在進行熔融紡絲製程加工時，為了得到所期望之品質特性，往往需先決定適當的加工參數，但因其加工參數眾多且複雜，一旦製程發生異常時，需花費相當大的成本在故障排除的工作上。本實驗以最常使用的聚丙稀作為實驗的材料，實驗機台的加工參數共十種，包括三段熱套筒溫度、齒輪幫浦溫度、模頭溫度、紡嘴溫度、螺桿轉速、齒輪幫浦轉速、冷卻風速與捲取速度。本論文以田口實驗計畫法配合變異數分析，可得到最佳的參數組合，並獲知各加工參數對張力變異的影響程度。實驗方面則進行改變機台加工參數，各取十組數據，並根據本實驗設定之判斷法則來辨識顯著與非顯著因子，如在十組的數據中，不超過三組數據落在最佳的參數組合張力變異區間外，則為非顯著因子；反之，則為顯著因子，如此一來即可明確得知張力變異異常之狀態。再透過小波包轉換擷取訊號五個的特徵值，此特徵值包括有最小熵值和小波包最佳基的四個節點，並建構一具準確預測能力的類神經網路架構，使其可以有效且精準區別出異常的加工參數。實驗結果證明了本研究所提出的辨識方法，對於改變單一因子或是同時改變兩因子機台參數下的數據，有著100%辨識成功率，可成功地辨識出異常的加工參數。
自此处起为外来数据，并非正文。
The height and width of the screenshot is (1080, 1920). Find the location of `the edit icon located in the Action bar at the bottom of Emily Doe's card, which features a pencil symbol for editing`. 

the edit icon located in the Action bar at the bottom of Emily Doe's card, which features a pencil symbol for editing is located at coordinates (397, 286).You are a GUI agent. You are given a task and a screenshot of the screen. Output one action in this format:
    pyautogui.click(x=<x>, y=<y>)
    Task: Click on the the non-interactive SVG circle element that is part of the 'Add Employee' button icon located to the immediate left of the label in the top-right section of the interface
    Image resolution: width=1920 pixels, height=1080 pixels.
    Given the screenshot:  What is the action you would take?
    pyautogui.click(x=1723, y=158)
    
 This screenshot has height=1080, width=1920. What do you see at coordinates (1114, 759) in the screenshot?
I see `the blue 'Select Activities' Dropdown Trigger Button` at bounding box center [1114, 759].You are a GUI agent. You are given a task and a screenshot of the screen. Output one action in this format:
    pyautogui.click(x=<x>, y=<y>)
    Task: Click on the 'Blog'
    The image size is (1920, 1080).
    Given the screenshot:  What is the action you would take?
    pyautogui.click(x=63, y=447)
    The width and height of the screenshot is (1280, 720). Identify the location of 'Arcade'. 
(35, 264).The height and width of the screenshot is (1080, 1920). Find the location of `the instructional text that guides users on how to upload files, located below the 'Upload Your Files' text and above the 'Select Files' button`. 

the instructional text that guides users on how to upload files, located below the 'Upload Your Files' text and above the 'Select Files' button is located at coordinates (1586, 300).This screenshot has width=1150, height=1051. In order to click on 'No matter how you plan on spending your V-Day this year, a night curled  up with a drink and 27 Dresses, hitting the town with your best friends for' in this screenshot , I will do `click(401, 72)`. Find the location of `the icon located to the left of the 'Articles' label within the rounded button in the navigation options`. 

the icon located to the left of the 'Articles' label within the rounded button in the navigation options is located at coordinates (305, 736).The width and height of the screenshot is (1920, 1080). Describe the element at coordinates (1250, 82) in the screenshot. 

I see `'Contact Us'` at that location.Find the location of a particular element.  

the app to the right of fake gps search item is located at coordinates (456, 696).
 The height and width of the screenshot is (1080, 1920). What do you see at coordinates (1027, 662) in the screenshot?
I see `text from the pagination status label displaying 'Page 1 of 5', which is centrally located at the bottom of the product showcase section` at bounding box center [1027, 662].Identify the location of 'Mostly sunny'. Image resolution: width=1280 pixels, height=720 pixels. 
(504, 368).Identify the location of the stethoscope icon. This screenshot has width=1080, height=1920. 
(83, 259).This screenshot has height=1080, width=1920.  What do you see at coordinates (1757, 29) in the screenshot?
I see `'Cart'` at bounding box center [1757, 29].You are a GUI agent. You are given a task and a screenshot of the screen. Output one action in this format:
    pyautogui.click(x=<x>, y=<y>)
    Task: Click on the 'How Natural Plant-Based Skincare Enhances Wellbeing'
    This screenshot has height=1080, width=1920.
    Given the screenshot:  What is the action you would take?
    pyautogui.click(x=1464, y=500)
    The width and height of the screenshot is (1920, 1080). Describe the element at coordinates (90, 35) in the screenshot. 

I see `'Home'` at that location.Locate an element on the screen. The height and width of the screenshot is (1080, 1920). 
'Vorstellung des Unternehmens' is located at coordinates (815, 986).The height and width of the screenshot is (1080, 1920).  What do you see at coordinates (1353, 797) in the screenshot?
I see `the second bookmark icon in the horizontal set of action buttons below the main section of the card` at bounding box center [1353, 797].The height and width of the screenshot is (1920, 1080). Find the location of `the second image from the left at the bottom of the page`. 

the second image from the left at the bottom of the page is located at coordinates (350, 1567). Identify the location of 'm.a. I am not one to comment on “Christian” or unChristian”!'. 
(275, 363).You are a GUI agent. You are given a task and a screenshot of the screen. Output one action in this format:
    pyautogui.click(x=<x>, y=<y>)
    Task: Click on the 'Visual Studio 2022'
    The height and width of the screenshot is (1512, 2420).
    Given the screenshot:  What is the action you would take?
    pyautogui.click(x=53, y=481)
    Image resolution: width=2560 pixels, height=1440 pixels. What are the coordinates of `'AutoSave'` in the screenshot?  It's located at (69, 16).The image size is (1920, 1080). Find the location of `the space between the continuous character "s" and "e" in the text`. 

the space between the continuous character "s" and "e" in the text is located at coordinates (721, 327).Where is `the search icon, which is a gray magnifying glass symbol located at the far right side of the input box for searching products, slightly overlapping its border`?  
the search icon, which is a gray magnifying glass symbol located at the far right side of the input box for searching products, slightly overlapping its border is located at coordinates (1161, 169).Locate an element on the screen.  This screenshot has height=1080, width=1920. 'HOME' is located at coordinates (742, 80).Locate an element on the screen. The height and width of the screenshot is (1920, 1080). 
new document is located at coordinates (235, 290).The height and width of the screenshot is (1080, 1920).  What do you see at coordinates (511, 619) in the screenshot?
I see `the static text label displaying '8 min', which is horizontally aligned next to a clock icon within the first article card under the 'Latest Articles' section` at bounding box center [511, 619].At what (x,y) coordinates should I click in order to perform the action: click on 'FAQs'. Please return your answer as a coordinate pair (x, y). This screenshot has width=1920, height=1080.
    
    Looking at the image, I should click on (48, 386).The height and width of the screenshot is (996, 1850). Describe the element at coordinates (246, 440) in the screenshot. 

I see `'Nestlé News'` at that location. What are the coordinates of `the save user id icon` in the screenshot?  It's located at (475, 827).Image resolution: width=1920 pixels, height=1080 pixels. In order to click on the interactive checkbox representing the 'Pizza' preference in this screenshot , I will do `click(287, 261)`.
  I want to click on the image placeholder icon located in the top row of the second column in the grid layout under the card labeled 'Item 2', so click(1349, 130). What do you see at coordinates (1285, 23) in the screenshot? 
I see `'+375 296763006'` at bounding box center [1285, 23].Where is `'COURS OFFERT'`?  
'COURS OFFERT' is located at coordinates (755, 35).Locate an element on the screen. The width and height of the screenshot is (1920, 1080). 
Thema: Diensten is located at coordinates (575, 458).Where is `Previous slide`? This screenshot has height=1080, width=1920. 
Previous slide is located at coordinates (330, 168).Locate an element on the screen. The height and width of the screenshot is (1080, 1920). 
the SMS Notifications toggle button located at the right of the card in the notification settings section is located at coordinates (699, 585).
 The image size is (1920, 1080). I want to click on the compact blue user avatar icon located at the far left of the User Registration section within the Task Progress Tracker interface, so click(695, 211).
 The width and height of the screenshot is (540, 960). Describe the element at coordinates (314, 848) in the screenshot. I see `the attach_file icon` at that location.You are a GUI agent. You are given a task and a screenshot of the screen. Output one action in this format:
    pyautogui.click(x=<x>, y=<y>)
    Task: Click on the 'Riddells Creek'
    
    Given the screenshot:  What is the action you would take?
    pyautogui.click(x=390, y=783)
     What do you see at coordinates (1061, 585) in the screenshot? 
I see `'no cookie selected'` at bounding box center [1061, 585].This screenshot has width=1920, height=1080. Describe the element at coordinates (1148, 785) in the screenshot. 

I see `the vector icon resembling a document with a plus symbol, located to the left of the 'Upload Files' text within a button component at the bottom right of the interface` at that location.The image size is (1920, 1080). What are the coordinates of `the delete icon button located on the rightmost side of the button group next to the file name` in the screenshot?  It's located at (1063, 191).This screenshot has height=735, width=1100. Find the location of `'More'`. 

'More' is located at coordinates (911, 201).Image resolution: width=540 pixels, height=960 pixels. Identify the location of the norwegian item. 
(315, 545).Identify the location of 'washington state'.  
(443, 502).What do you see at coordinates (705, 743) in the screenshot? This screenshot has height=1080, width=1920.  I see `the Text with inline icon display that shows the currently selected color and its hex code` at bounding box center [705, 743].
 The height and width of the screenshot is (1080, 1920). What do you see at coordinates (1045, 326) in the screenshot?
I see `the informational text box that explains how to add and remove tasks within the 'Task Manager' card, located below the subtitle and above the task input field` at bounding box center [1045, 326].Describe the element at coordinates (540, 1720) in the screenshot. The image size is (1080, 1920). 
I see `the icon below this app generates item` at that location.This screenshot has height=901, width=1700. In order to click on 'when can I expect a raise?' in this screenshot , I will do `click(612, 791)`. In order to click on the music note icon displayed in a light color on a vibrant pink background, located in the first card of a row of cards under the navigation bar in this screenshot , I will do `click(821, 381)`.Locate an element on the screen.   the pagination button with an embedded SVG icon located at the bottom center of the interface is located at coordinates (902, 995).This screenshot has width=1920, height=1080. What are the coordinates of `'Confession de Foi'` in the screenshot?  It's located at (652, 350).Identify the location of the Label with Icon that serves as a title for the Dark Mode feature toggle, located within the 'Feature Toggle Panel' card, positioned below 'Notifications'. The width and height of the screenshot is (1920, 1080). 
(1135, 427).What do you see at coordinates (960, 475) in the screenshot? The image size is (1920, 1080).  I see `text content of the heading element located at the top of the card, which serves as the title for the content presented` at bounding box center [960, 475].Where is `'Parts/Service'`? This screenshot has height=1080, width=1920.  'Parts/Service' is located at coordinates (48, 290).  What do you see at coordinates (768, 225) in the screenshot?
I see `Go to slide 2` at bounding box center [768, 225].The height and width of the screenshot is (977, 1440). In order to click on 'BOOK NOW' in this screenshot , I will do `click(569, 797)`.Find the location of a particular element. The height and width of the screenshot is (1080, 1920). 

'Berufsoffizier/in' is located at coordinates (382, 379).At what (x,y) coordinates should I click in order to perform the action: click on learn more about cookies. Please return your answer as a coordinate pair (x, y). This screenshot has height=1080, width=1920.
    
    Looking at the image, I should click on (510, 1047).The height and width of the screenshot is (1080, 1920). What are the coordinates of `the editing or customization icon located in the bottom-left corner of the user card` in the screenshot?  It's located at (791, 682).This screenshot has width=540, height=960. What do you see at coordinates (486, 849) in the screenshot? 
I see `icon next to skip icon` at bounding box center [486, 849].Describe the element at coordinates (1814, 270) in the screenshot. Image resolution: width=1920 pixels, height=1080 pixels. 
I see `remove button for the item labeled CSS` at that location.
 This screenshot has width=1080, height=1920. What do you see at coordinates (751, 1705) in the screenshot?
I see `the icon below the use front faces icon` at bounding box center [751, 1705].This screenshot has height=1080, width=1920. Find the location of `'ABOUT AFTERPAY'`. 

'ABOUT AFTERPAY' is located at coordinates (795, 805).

In the melt spinning processing, appropriate machine parameters are required to get expected qualities. Once the processing is abnormal, it’s essential to spend a lot of time in fault dignosis. In this experiment, we focus on polypropylene which is the commonly used material and the experiment machine have ten kinds of machine parameters, including three section extruder barrel temperatures, meteting pump temperature, die temperature, spinning temperature, rotation speeds of an extruder, metering pump speed, cooling air speed and take-up velocity. In this thesis, the Taguchi quality design method cooperated with analysis of variance is used to find the best combination of machine parameters to yield the smaller variance of tension and identify significant factors. The experiment goes on with change the machine parameters. Among these parameters, we choose ten groups of data and distinguish significants factor and nonsignificant factors according to the predefined judgment rule. If there are less than three groups of data outside the interval defined by the best combination of machine parameters, it is nonsignificant factor; On the contrary, it is significant factor. Therefore, we can clearly indicate the abnormal state of tension variance. Furthermore, the five feature values of the tension signal are computed from wavelet package transform, which includes the minimum entropy and four nodes of wavelet package best tree. Based on this, we establish a neural network model to distinguish abnormal machine parameters effectively and accurately. The experimental results have proved that either changing one factor or two factors simultaneously in machine parameters, the proposed method can locate abnormal machine parameters with 100% accuracy rate.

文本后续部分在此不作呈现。